Schon am frühen Morgen griff ich zum Telefon und regelte die Versicherung des Motorrads in einem schnellen Gespräch. Ich dachte mir noch: „Perfekt, ein Häkchen weniger auf meiner Liste!“ Doch das sollte nur der Anfang eines langen Tages sein.
Mit allen Unterlagen im Gepäck fuhr ich zusammen mit Bob zur Zulassungsstelle. Dort hatte ich zunächst einen Schreckmoment. Das Motorrad kann ich nur mit dem Einreisestempel I-94 auf mich zulassen. Ich habe jedoch keinen Stempel bekommen. Hilfe!
Die Dame am Schalter, konnte dann glücklicherweise recherchieren, dass man den digital abrufen kann. Also nochmal Glück gehabt. Am Ende kommt aber dennoch eine böse Überraschung: Knapp 500 Dollar Steuern für die Zulassung! Nur Steuern, nicht die normalen Zulassungskosten. Dabei hatte der Vorbesitzer auch schon Steuern für den Kauf gezahlt.
Das wäre wie, wenn wir bei uns bei jedem Kauf von gebrauchten Sachen erneut Mehrwertsteuer zu entrichten wäre...
Nungut ist ja für einen guten Zweck. Schreck verdaut und weiter geht's.
Aber damit nicht genug. Nun hieß es erstmal einkaufen gehen. Essen für mein momentanes zu Hause und für die ersten Tage der Tour.

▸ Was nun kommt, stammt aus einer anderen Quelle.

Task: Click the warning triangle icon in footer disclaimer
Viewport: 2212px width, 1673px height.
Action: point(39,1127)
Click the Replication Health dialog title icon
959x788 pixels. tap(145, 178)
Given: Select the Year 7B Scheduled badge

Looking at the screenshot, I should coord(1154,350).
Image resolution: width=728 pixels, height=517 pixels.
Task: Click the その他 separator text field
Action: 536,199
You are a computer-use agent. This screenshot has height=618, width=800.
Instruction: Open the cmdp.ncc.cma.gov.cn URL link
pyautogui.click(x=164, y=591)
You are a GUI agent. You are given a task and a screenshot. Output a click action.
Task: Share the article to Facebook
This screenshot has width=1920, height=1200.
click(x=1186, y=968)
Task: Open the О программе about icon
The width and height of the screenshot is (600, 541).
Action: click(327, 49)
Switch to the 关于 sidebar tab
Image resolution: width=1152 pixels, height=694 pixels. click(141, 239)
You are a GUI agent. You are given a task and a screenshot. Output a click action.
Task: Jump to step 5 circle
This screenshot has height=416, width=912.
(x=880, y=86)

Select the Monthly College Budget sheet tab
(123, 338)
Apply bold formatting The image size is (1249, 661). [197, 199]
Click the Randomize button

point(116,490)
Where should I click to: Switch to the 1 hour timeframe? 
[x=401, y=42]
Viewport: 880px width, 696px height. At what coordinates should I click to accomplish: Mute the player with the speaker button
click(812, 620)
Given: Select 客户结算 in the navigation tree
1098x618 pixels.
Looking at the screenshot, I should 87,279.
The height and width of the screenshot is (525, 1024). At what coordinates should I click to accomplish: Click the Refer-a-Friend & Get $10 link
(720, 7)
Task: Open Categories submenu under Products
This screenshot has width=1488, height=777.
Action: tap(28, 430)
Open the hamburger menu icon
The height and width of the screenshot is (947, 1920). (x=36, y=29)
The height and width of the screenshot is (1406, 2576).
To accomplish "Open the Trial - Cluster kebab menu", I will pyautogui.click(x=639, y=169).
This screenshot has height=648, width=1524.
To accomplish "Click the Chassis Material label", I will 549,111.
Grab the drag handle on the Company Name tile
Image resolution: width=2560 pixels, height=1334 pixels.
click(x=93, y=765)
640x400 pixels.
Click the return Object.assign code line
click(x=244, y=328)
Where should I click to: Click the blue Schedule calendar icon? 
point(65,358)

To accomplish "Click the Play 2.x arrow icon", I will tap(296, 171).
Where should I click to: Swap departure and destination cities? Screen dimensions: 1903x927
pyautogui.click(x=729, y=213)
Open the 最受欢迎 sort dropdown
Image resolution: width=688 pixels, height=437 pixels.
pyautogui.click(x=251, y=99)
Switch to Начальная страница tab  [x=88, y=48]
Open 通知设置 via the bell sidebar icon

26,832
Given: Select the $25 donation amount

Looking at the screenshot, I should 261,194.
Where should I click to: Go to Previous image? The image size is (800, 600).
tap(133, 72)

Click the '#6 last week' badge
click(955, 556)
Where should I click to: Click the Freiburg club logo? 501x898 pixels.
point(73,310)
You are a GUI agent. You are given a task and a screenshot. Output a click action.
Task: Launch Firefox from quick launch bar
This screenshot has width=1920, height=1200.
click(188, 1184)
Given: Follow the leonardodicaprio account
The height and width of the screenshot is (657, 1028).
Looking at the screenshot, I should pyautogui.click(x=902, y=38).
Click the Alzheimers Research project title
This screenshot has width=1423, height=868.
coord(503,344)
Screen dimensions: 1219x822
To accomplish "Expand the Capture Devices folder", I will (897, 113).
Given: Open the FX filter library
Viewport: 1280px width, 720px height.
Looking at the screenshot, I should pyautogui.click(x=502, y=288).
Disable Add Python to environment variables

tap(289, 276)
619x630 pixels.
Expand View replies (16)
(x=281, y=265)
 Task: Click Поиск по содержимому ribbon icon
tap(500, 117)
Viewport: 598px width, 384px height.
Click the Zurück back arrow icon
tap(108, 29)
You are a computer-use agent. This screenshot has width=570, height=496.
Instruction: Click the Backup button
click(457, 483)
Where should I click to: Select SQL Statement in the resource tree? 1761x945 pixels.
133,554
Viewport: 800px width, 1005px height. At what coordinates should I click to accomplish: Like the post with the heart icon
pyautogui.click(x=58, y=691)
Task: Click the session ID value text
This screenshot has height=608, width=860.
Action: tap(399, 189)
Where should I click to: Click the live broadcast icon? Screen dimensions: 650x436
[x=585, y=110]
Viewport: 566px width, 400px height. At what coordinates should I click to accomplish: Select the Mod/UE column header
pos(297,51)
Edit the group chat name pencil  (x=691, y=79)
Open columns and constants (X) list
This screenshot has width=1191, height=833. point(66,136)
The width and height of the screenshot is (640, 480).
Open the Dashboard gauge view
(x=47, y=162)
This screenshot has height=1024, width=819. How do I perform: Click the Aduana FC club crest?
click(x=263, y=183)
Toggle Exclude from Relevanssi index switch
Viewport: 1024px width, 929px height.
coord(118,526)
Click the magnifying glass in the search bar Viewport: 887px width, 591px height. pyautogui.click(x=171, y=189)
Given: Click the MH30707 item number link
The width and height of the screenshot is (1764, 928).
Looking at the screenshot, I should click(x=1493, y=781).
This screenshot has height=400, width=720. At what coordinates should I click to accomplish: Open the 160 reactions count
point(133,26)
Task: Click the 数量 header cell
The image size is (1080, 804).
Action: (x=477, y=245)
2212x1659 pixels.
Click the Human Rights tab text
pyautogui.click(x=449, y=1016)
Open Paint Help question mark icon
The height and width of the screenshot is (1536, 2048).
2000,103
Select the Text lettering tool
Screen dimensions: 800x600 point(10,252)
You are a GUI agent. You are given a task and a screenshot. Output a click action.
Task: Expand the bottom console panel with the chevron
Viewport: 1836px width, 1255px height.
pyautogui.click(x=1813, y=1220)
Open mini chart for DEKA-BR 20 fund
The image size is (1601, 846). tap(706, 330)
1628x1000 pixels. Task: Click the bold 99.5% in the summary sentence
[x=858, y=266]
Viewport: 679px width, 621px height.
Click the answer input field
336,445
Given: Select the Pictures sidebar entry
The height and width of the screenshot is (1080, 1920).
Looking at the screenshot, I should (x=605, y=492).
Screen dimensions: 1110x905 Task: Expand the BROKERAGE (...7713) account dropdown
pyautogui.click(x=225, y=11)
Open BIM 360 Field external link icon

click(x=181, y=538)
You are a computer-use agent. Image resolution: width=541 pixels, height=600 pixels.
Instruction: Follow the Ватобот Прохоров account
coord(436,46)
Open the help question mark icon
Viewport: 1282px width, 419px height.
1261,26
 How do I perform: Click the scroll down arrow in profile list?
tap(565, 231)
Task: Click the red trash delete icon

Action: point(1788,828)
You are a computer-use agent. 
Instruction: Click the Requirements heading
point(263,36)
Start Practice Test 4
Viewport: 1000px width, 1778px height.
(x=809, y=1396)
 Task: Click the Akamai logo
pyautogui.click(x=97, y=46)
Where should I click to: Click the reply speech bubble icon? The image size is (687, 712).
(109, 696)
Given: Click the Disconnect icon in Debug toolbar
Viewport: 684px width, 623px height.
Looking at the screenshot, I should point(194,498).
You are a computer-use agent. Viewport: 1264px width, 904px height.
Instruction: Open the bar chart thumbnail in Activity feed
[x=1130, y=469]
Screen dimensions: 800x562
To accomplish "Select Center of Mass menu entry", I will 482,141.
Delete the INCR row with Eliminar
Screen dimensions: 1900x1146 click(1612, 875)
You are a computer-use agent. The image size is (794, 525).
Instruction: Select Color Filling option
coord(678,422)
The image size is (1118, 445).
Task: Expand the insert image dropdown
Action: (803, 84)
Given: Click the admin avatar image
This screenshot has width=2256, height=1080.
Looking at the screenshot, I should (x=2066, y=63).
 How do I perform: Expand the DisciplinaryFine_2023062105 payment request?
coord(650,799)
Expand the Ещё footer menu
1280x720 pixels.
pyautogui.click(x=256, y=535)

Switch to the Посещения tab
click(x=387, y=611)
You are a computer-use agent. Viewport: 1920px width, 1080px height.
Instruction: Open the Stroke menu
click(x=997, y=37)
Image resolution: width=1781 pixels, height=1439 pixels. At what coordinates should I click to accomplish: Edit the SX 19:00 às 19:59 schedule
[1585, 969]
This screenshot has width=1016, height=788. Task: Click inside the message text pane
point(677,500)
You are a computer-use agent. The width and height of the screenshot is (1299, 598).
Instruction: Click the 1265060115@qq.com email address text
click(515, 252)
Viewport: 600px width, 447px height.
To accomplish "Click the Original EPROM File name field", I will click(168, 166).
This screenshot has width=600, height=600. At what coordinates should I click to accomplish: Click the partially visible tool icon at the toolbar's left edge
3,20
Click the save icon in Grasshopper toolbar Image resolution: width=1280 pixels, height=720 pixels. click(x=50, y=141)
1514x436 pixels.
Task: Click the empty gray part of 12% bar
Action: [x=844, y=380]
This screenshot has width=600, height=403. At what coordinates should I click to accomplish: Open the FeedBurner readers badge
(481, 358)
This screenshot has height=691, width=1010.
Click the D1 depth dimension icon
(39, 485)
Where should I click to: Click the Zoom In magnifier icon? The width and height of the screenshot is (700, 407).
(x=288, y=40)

Leider nicht so einfach wie zu Hause. Die Supermärkte sind riesig und man wird einfach vom gigantischem Angebot erschlagen. Dafür kann man dort auch wirklich alles kaufen.
Also gleich noch ein paar Supplemente, Eisen, Zink, Magnesium und Kreatin eingepackt.
Und natürlich Brems- und Kühlflüssigkeit für das Motorrad. Was man halt so alles im Supermarkt einkauft.
Zurück in Bobs Garage ging es an die Vorbereitung des Bikes. Ich wechselte mit seiner Hilfe die Kühlflüssigkeit, erneuerte die Bremsflüssigkeit und reinigte den Luftfilter gründlich.
Was als kleines Schrauberprojekt gedacht war, entwickelte sich zu einem Marathon: kleine Handgriffe, die gefühlt ewig dauerten, und Schrauben, die partout nicht rauswollten. Doch während ich schraubte, stieg meine Vorfreude: Bald wird dieses Motorrad mich an Orte bringen, von denen andere nur träumen!
Der Start meines Abenteuers war zwar mit einigen Hindernissen gepflastert, aber hey – was wäre eine gute Reisegeschichte ohne ein paar bürokratische Tücken und schmutzige Hände?